Don Luigi Ciotti oeuvre depuis des années pour la réinsertion des drogués, prostitué(e)s, délinquants variés. Grâce au soutien de l’évêché il a fondé, en 1965 à Turin, le Gruppo Abele, qui donne son aide aux personnes qui vivent « en marge ». La personnalité charismatique de Don Luigi y apporta dès lors quelque chose à tous : c’est un homme à la voix douce, au comportement paisible, aimablement sûr de lui, et absolument sans peur suffisante pour le freiner.

 

Don Luigi Ciotti (D.R.)

J’ai moi-même eu l’honneur – car approcher une telle figure en est un ! – de travailler quelques mois pour Don Ciotti à Turin. A l’époque une légende tenace circulait dans nos rangs : peu auparavant il avait aidé une prostituée à sortir du milieu, ce qui n’avait pas plu à son souteneur. Don Ciotti avait donc reçu un avertissement : le souteneur lui avait tiré dessus… et s’était fait prendre. A sa sortie de l’hôpital, Don Luigi avait rendu plusieurs visites à l’homme. Car le punir n’allait rien résoudre. Cet homme ne connaissait que le proxénétisme pour vivre, les femmes étaient un gagne-pain et nées pour ça, sauf sœurs et mère bien évidemment, et il fallait toucher sa conscience, ce qu’à force de patience le prêtre fut capable de faire. C’est un homme repenti qui sortit de prison et… il devint alors son dévoué garde du corps.

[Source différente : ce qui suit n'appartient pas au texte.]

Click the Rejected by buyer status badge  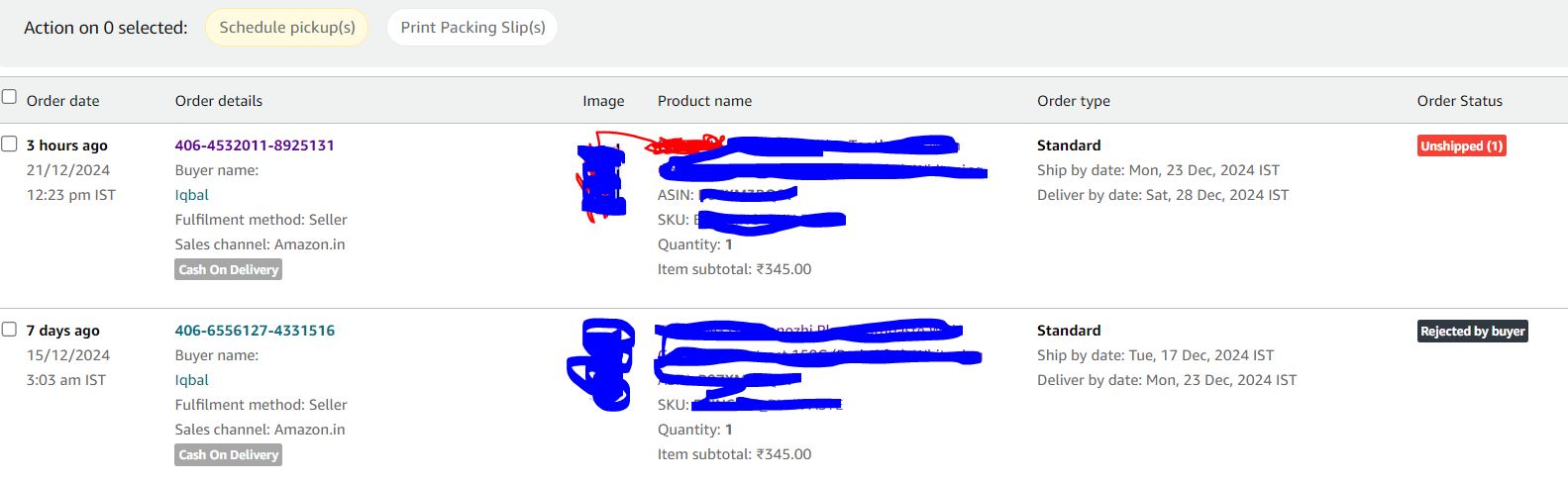(x=1473, y=331)
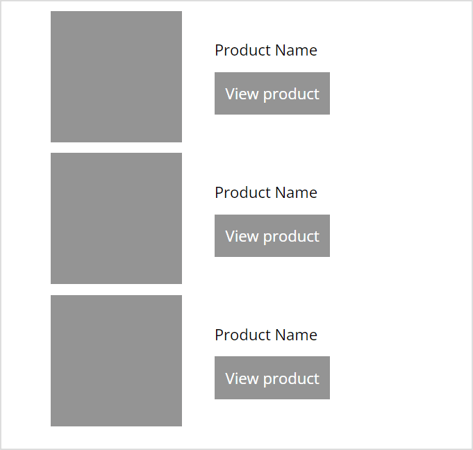Viewport: 473px width, 450px height.
Task: Select the third Product Name title
Action: (266, 335)
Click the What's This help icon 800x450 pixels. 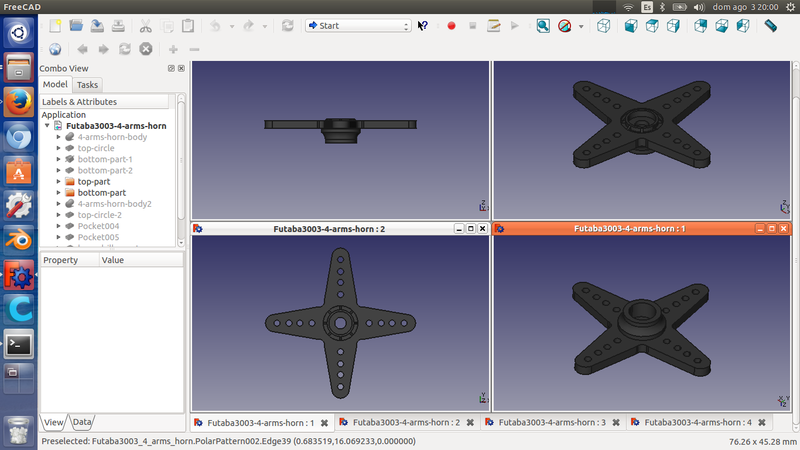424,26
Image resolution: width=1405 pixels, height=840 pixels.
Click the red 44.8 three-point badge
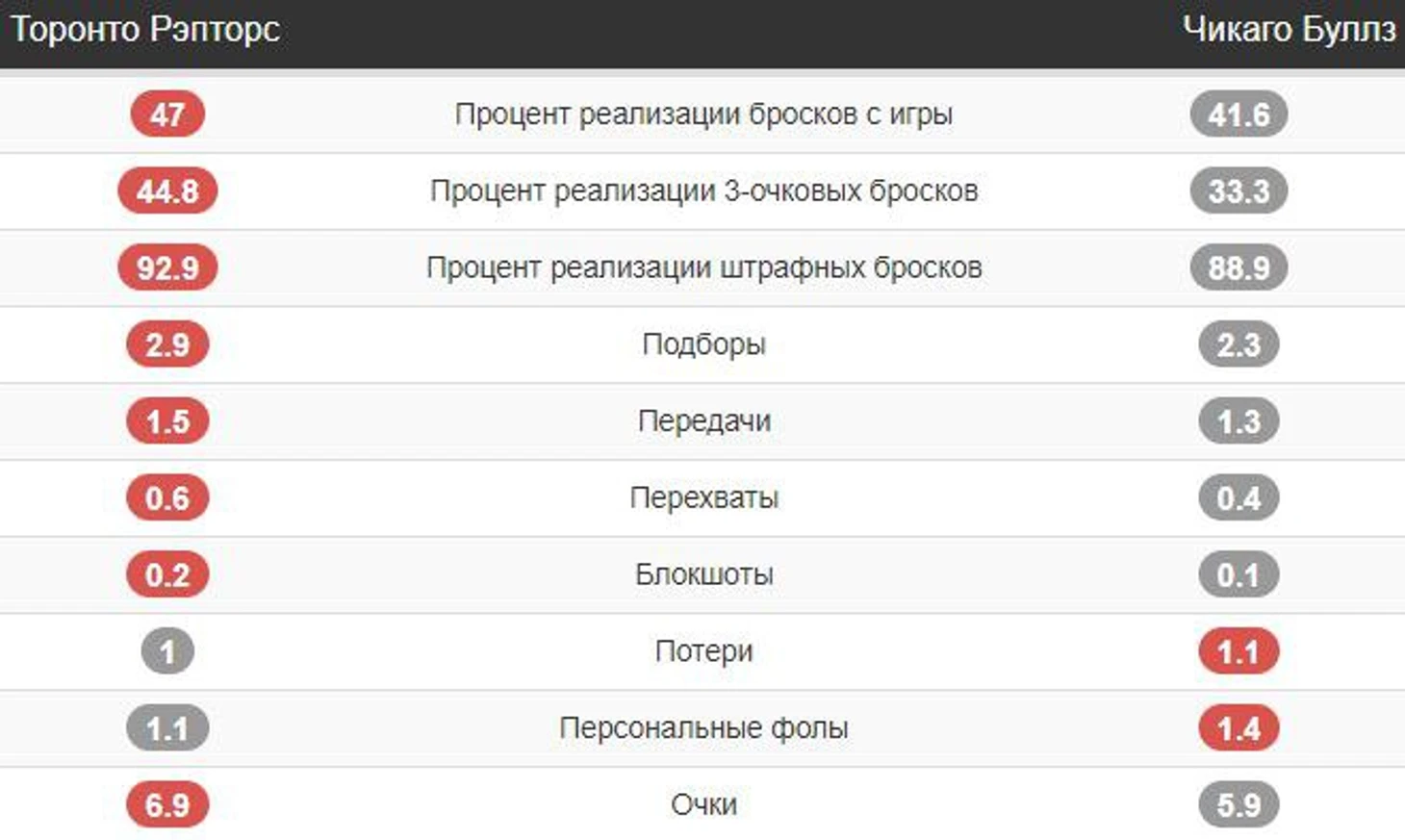pyautogui.click(x=167, y=191)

Don Ciotti depuis des années sous protection, se sait en danger et continue son travail sans trop y penser. Il craint juste pour ceux qui l’entourent, dit-il humblement. Des terrains étaient donnés ou prêtés au Groupe, où des jeunes en besoin de réinsertion apprenaient le travail de la terre, de la vigne, la culture, l’élevage, le travail du  bois ou du cuir. A midi, les membres du Groupe – tous ensemble, sur une belle terrasse ombragée de charmille si le temps et la saison le permettaient – ne mangeaient et buvaient que les produits du labeur de ces jeunes qui voulaient s’en sortir.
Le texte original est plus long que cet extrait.